A different kind of Labour Party leader

Michael Foot: Peace & Socialism

Exhibition: Working Class Movement Library, Salford

Reviewed by Paul Gerrard

WHEN ED Miliband was elected as leader of New Labour at this year’s conference, among the first to endorse him was Neil (now Lord) Kinnock. Kinnock approvingly quoted a trade union leader as saying: ‘Now we’ve got our party back’. We might well ask: who stole it? Or even: who gave it away? And to whom? But Kinnock was not forthcoming. However, Kinnock’s endorsement is enough to confirm socialists in their view that the new New Labour Party is not about to lurch to the left.

Kinnock’s predecessor, Michael Foot, who died in March this year aged 96, was a very different kind of Labour Party leader, and led the party at a time when it was most definitely swinging to the left. His life is the subject of a recent exhibition at the Working Class Movement Library in Salford: Michael Foot: Peace and Socialism.

Foot was a radical who came to left politics after university. From the 1930s onwards, his career alternated between politics, on the one hand – several terms as MP for Plymouth Devonport and then Ebbw Vale, a minister under Harold Wilson, Labour Party leader from 1980-83 – and journalism, on the other – columnist or editor on the Evening Standard, Daily Herald and Tribune, the paper of the non-Marxist left in the party. The exhibition captures this perfectly.

Alongside bleached copies of Tribune from the 1960s and 1970s, and Foot’s literary works on Jonathan Swift, Lord Byron and others, a wall panel displays selected statements from his speeches and interviews. Some of these one-liners are breathtaking in their radicalism. When did we last hear a Labour leader state such words as these?: "Socialism without public ownership is nothing but a fantastic apology’ (1956); "In my opinion, Marxism is a great creed of human liberation" (undated); "Is the Labour Party to remain a democratic party in which the right of free criticism and free debate is not merely tolerated but encouraged?" (1954)

In parliament, Foot was a frequent rebel. In 1961 he had the Labour whip withdrawn, only returning to the Parliamentary Labour Party in 1963. He refused the offer of a ministerial post in Wilson’s 1964 Labour government. He led backbench opposition to the government’s moves to restrict immigration, to take Britain into the Common Market (precursor of the European Union), and to ‘reform’ the trade unions.

As late as 1980, when he became Labour Party leader, Foot stated that "most liberties have been won by people who broke the law". Yet it was under his leadership that the editorial board of Militant (forerunner of the Socialist Party) was expelled. And it was under Kinnock, Foot’s protégé and successor, that party membership was withdrawn from the Militant supporting Labour MPs, Terry Fields and Dave Nellist, for not paying the Tories’ hated poll tax.

How did this happen? Foot’s role in the party changed in the 1970s. He took the post of employment secretary in Wilson’s 1974 government and, incredibly by today’s standards, was responsible for reversing anti-trade union legislation passed by the Tories.
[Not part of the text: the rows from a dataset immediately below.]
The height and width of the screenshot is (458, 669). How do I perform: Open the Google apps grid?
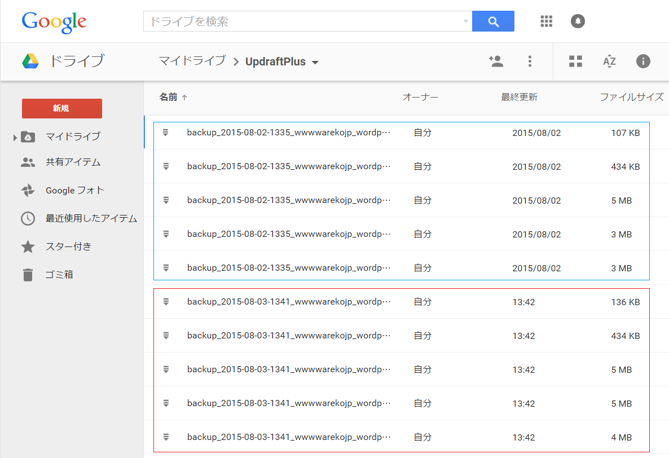pyautogui.click(x=546, y=21)
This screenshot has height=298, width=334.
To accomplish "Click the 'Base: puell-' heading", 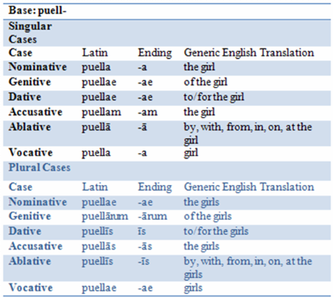I will (37, 10).
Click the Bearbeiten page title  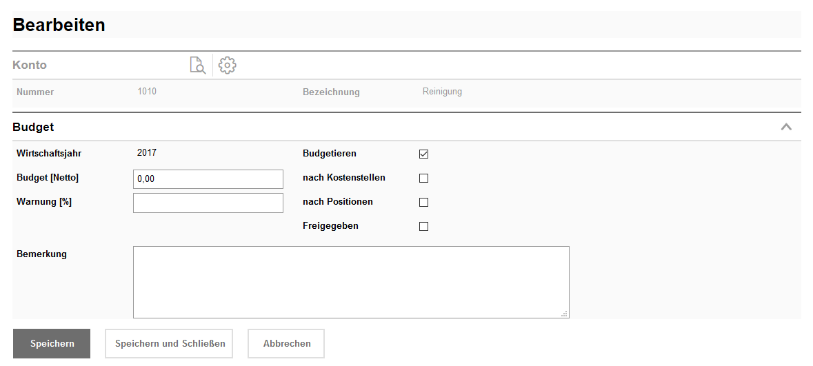59,25
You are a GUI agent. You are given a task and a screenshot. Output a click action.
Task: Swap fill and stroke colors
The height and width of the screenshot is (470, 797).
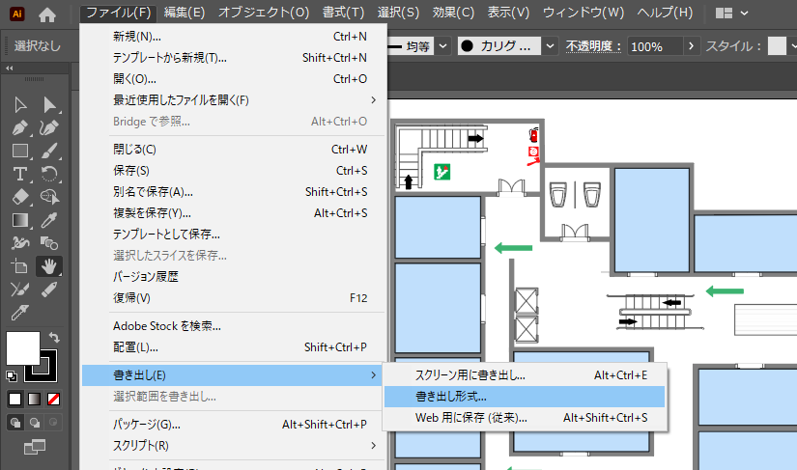tap(55, 338)
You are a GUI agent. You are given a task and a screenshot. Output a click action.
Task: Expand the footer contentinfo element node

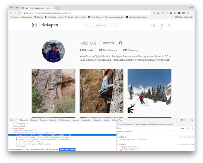17,139
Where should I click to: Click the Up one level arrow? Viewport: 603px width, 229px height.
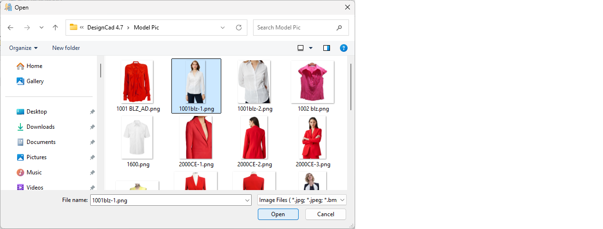tap(55, 28)
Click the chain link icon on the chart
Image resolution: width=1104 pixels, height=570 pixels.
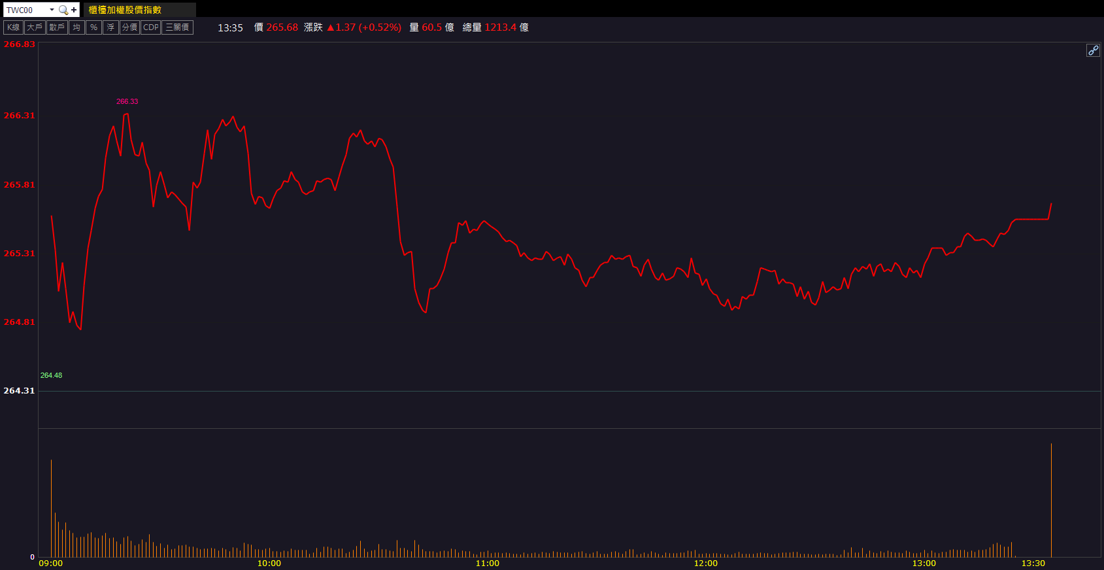(1093, 50)
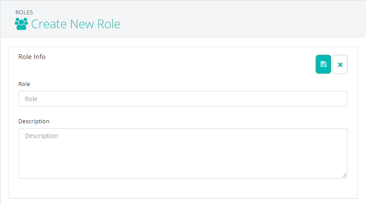This screenshot has height=204, width=366.
Task: Click the users group icon beside the title
Action: point(21,24)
He also introduced the Health and Safety at Work Act and legalised the closed shop, which allowed for trade union membership to be a condition of employment in a workplace and/or industry. But, as Tony Benn (who took a left-reformist position) and the Marxist left around Militant came into the ascendancy in the Labour Party, Foot found himself squeezed between them and the right wing. After Benn was narrowly beaten by Denis Healey for the deputy leadership in 1981, Foot sided more and more with the right wing. Notwithstanding his earlier defence of Marxism and insistence on democratic debate, he supported the witch-hunt, to his eternal shame.

A significant part of the exhibition, and the video montage which accompanies it, concerns his contribution to the peace movement. In 1958, Foot was a founder member of the Campaign for Nuclear Disarmament (CND) and regularly took part in the annual Aldermaston march. Unlike others Foot remained, in his own words, an "inveterate peace-monger" till the end of his life.
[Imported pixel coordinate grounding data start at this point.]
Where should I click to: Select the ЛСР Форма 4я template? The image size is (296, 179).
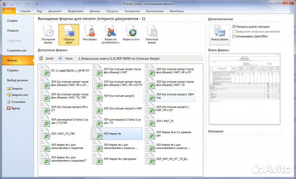[116, 134]
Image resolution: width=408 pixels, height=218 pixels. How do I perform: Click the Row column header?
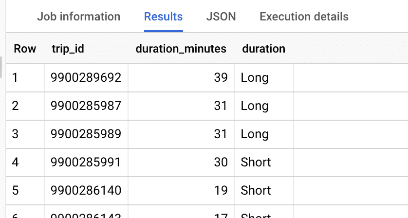click(x=25, y=49)
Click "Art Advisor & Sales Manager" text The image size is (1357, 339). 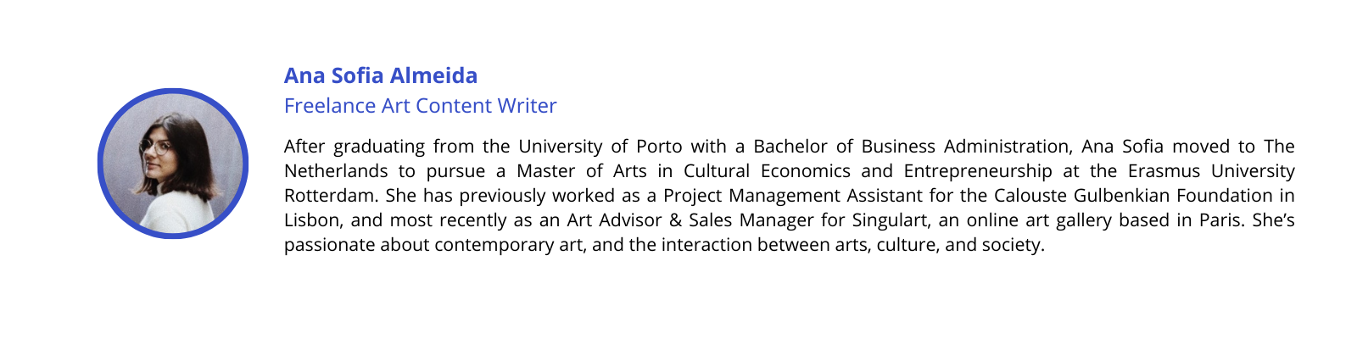690,220
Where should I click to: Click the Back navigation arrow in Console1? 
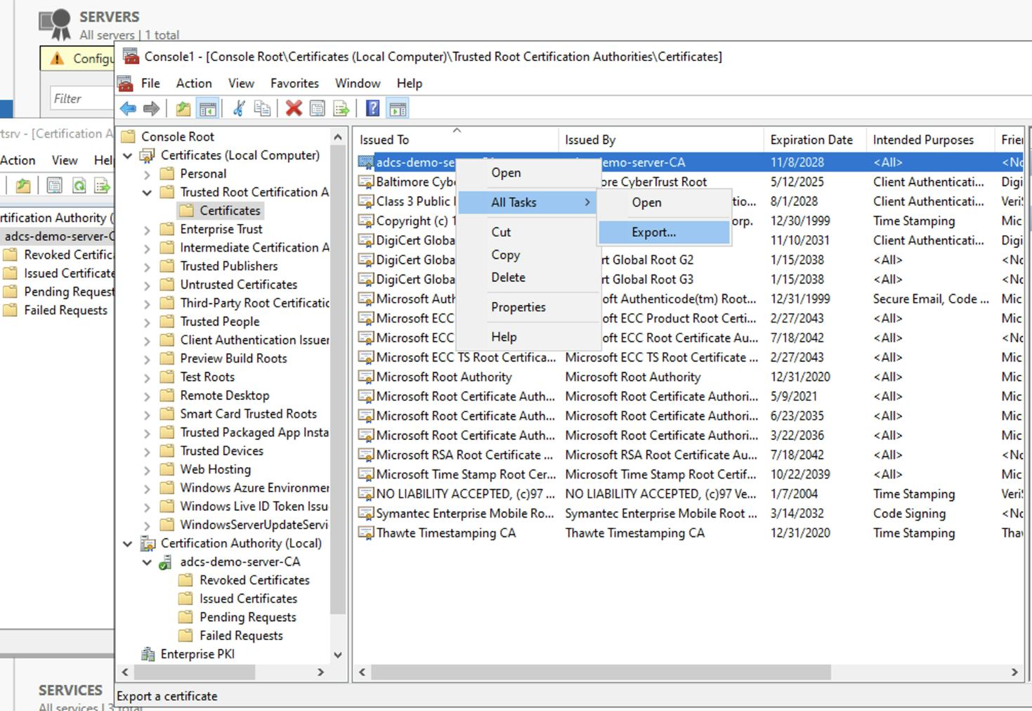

Like many in CND, however, he misguidedly put his faith in the United Nations. For example, in 1960 he said: "A Britain which denounced the insanity of the nuclear strategy would be in a position to direct its influence at the United Nations and in the world at large, in a manner at present denied us". Nevertheless, he remained a firm and high-profile member of CND at a time when the call for unilateral nuclear disarmament was out of fashion in the Labour Party, and he sharply condemned the invasion of Iraq – his Hyde Park speech on 15 February 2003 can be heard on the video.
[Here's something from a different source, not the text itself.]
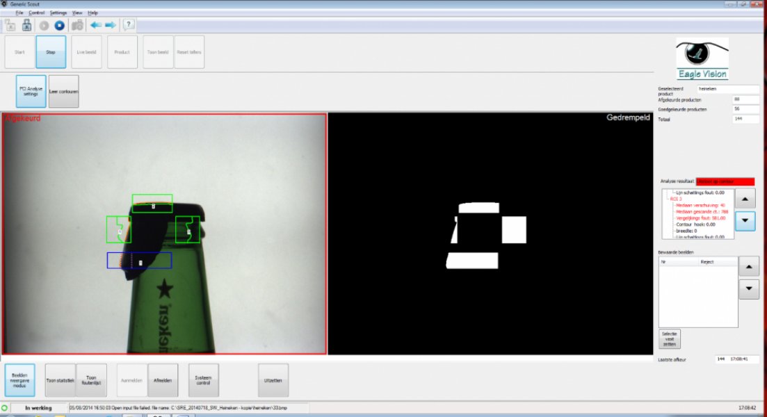Open the Control menu
This screenshot has width=767, height=417.
point(37,13)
The exhibition also exposes a particular weakness: his failure to recognise the class enemy. Foot could be devastatingly acerbic in relation to some Tories. He memorably reminded Norman (Lord) Tebbit that: "It is not necessary that every time he rises [to speak in parliament] he should give his famous imitation of a semi-trained polecat". But personal friendships with Tory MPs - through shared literary interests - are difficult to understand, still harder to justify. Worse still was his willingness to share public platforms with the racist Enoch Powell in the campaign against the Common Market. This showed a serious misjudgement, as well as a failure to analyse the situation from a class point of view.

Foot was held in great esteem and affection by older workers in the movement. This exhibition reflects that warmth through some of the objects displayed here: Foot’s outsize glasses, a battered typewriter, a conference delegate’s credential from which Foot blinks myopically. In some ways, this affection seems strange: like Tony Blair he was an Oxford-educated, ex-public schoolboy, and like Ralph Miliband, whose sons Ed and David recently battled it out for the New Labour leadership, he lived the life of a bourgeois intellectual, remote from the concerns of working people. Yet his rebel past, his lifelong support for CND, and his acknowledged gifts as a speaker, guaranteed him a special status among Labour Party supporters. To some extent, Wilson, Healey and others on the right wing knew this and traded on it. He allowed them to, in what he mistakenly thought were the wider interests of the party and the movement.

Andrew Price, writing in the October edition of Socialism Today (The Road to New Labour), recounted his experiences as an active Marxist in the Labour Party in the 1980s under Neil Kinnock. In doing so he captured a particular moment in the degeneration of that party from a classic bourgeois workers’ party, with its social-democratic programme, to the openly bourgeois party of today. It could be argued that Michael Foot was the last in a line of social-democratic leaders who leaned for support on Britain’s powerful workers’ organisations, developed social legislation and denounced the worst excesses of imperialism.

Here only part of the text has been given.